-- WHAT NEEDS TO BE DONE --
Return, word for word, only the lines from the one containing "The width and height of the screenshot is (1255, 630)." through the last line of the entries.

====== RECORD EXCERPTS

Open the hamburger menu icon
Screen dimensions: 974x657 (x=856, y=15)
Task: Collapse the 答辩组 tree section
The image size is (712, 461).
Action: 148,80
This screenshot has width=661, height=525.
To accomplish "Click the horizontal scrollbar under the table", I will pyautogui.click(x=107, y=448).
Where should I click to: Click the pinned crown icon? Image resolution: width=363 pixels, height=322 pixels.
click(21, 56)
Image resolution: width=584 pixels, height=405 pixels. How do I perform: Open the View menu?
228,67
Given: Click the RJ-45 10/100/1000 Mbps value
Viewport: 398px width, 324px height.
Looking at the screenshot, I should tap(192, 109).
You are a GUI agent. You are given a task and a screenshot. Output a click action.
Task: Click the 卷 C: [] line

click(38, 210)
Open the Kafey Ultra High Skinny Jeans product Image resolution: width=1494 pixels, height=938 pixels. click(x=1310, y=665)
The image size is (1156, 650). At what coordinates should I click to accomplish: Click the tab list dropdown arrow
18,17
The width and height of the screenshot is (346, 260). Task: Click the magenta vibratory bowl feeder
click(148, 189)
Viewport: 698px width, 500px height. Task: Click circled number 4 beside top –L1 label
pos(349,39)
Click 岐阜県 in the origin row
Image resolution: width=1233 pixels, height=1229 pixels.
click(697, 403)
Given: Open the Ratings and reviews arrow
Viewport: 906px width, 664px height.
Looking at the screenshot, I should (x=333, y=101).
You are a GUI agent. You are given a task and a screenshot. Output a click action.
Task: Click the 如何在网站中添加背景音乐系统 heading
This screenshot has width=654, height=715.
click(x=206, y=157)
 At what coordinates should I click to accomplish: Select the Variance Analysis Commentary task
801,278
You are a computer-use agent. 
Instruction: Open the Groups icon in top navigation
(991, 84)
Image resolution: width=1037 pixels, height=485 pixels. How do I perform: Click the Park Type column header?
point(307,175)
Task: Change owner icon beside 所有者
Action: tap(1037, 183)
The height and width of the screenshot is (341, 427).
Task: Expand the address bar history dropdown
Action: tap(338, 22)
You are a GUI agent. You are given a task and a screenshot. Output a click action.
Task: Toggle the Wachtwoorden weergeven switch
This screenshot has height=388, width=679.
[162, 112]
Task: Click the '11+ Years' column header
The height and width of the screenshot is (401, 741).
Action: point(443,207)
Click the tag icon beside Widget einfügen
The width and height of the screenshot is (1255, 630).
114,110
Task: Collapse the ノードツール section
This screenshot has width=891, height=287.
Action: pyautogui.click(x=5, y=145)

============

-- OUTPUT OF THE EXERCISE --
The width and height of the screenshot is (1255, 630).
114,110
Task: Collapse the ノードツール section
This screenshot has width=891, height=287.
Action: pyautogui.click(x=5, y=145)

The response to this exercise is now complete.